Maria sagt im ‚Magnificat‘ ihre eigene Verehrung voraus

Wenn das kein Gottesbeweis durch Prophetie (Voraussage der Zukunft) ist! Die Heilige Jungfrau singt für Gott ein Liebeslied, das so genannte ‚Magnificat‘, als sie ihre Base Elisabeth besucht.
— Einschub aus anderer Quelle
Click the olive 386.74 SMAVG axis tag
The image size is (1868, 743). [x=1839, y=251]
Sie ist gerade mit ihrem Sohn Jesus Christus schwanger und lobt den Gott Israels:

Siehe, von nun an preisen mich selig alle Geschlechter.

Dieser Satz findet sich in der Heiligen Schrift, der Bibel, beim Evangelisten Lukas im 1.Kapitel, Vers 48b (Neues Testament).
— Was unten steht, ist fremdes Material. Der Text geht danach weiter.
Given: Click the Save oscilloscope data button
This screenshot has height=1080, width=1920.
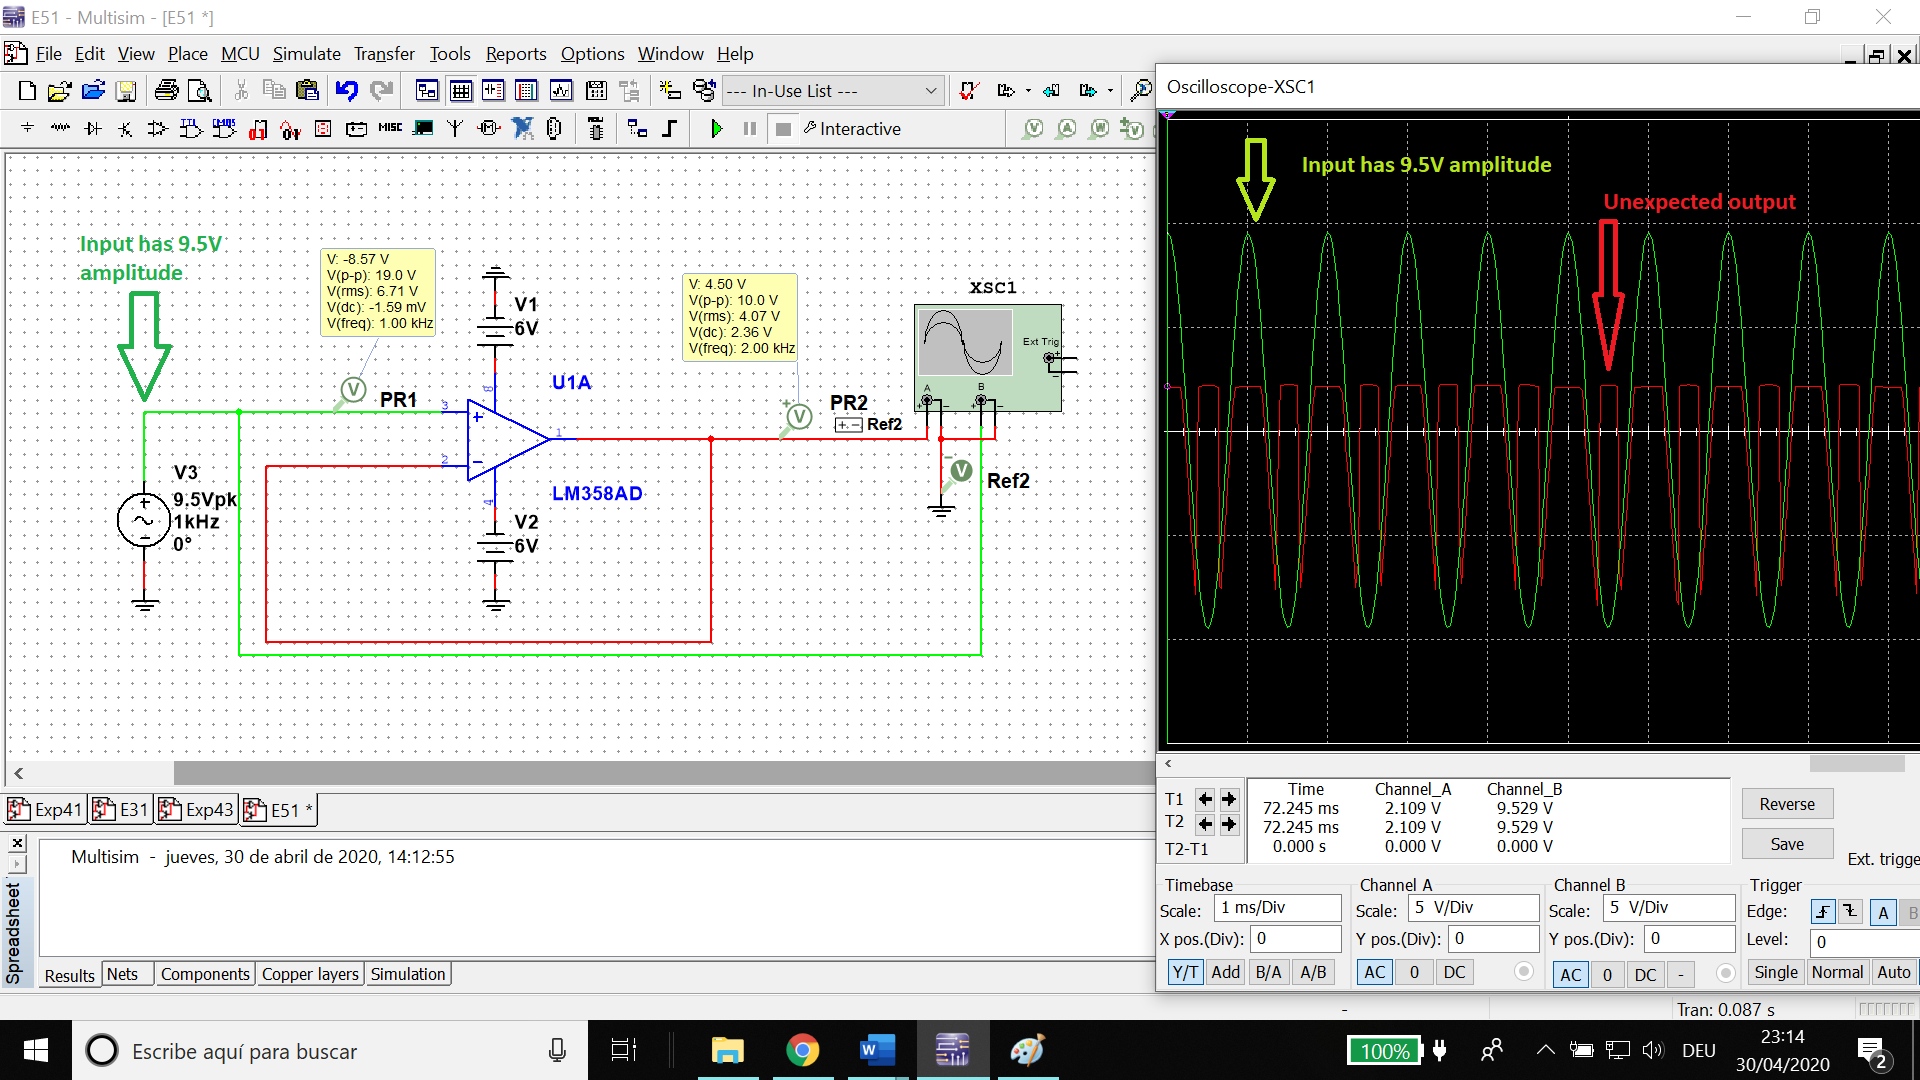Looking at the screenshot, I should tap(1785, 843).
Darin bekundet eine junge Frau von zwölf Jahren (!), dass sie viele Geschlechter von Menschen später einmal gerade dafür, den Sohn Gottes geboren zu haben, preisen werden.

Das ist unerhört: jemand sagt von sich selbst, er werde dereinst einmal

selig

gepriesen, also bejubelt, werden. Und diese wagemutige Jungfrau kann diese Verehrung noch nicht einmal selbst beeinflussen.

Denn: im Neuen Testament ist praktisch nur von ihrem Sohn Jesus die Rede. Keine einzige Schrift der 27 überlieferten ist Maria gewidmet, nicht eine: kaum zehn Sätze finden sich, in denen ihr Leben erwähnt wird – nur im Zusammenhang mit dem Sohn Gottes.

Wenn die Marienverehrung, die eine absolute weltweite Tatsache ist, nicht mit natürlichen Argumente verstanden werden kann, dann muss sich übernatürlich zu verstehen sein, oder?